MinWidthPhylogeneticTrees

A small width upward planar phylogenetic tree drawer. This project has several modules:

Generate Drawings

runner.py The main module, recieves and input file containing 1 or more trees and generates small width tree drawings. Runs the following default heuristics:

  • Human Ordered(Orig): The order defined by the original tree source data.

  • Greedy(Greedy): The order obtained by greedily bottom-to-top minimizing the width of each sub-tree.

  • Minimum Area(White): The order obtained by greedily bottom-to-top minimizing the area of the orthogonal y-monotone polygon bounding each sub-tree.
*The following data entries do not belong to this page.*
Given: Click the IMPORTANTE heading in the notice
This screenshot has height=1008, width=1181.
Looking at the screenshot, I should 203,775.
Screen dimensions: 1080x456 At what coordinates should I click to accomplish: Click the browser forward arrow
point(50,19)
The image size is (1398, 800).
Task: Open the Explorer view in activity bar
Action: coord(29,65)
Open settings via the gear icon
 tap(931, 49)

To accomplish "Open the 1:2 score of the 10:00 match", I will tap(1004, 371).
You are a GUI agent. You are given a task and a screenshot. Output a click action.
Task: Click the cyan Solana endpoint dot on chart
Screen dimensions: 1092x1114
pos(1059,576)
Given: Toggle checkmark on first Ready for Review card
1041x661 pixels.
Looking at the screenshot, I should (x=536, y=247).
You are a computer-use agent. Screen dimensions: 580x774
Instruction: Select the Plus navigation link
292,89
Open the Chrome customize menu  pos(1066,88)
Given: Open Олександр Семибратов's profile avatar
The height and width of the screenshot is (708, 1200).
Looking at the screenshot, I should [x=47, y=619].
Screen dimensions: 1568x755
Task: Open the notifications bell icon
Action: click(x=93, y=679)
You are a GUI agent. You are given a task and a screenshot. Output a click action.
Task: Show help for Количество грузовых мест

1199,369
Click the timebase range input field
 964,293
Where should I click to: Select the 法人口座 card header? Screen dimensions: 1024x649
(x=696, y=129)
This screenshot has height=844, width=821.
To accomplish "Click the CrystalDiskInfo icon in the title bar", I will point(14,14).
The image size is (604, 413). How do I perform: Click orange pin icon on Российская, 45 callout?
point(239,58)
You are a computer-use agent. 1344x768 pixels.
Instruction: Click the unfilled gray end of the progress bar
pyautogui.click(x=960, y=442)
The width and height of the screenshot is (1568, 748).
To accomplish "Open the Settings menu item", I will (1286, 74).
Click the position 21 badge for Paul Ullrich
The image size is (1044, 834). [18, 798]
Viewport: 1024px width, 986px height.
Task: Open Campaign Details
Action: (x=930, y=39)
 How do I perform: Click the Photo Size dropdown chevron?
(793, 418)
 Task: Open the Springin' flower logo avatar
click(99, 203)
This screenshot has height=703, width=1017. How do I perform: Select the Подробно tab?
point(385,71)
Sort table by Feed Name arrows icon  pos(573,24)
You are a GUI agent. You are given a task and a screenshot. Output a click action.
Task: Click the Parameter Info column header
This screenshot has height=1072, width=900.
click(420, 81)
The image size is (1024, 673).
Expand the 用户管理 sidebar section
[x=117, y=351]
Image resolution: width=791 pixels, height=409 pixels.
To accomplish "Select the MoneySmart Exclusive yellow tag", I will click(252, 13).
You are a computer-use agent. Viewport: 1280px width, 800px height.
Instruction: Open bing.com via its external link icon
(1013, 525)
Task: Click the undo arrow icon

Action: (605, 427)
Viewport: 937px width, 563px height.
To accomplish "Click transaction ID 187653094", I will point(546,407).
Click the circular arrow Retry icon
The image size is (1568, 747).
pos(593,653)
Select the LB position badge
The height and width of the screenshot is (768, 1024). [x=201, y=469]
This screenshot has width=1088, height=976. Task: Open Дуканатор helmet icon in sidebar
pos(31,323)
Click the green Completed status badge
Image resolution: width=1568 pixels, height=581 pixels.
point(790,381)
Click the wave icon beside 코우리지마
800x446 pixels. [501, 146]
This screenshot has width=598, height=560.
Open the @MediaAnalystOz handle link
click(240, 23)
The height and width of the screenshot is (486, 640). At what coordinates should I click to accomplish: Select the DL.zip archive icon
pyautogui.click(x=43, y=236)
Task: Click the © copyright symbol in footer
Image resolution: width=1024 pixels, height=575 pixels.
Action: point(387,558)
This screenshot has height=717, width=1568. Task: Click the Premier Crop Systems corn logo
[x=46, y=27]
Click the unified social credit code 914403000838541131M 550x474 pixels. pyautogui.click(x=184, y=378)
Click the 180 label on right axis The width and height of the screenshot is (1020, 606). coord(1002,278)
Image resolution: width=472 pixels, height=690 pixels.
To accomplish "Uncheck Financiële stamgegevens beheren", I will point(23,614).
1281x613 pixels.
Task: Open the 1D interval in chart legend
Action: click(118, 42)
  • Hill Climbing(HillClimbing): The order obtained by running a black-box optimization approach obtained by making gradual changes to the human order that lead to a better solution.

  • Simulated Annealing(Annealing): The order obtained by running a black-box optimization approach similar to hill climbing that also keeps changes that worsen the solution with probability inversely proportional to the difference.

Furthermore the following heuristics are also available:

  • Tetris(Tetris): The order obtained by greedily bottom-to-top maintaining a set shapes the subtree can obtain (and the order required to achieve them) and finds the best shape that both subtrees can combine into.

  • Random Ordering(Random): The order defined by randomly shuffling the children at each node.

  • Left Heavy: The order defined by sorting the children of each node in descending order, where the child's value is determined by either the lowest leaf (DToLeaf) or the leaf with the largest number of ancestors (NToLeaf)

  • Alternating Heavy: The order obtained by alternately sorting in descending and ascending order, where the child's value is determined by either the lowest leaf (AltDToLeaf) or the leaf with the largest number of ancestors (AltNToLeaf)

For each tree and for each heuristic it generates a minimum width drawing and calculates its width. It also generates a CSV file with the information for each tree and a nice scatter plot.

usage: runner.py [-h] [-n] [-s SEED] [-c CSVPATH] [-i IMAGEPATH] [-l HEURISTIC1 [HEURISTIC2 ... HEURISTICN]] inputPath schema

positional arguments:

  inputPath             Path to file with trees
  schema                Schema of input file ("newick", "nexus", "nexml")

optional arguments:

  -h,            --help              Show this help message and exit
  -n,            --noImage           Suppress images. Generate only csv and plot
  -s SEED,       --seed SEED         Set the seed of the random heuristic
  -c CSVPATH,    --csvPath CSVPATH   Path to csvFile.              
                            Default: results.csv
  -i IMAGEPATH,  --imagePath         imagePath Path to Image storage folder. 
                            Default: Images/
  -l HEURIST, --heuristics HEURIST   List of one or more heuristics to run. 
                            Default: "Orig" "Greedy" "White" "HillClimbing" "Annealing"

Clean Trees

readTree.py A cleaning utility for simplifying large tree set files. Recommended if running large files. Removed metadata information and trees without edge lengths.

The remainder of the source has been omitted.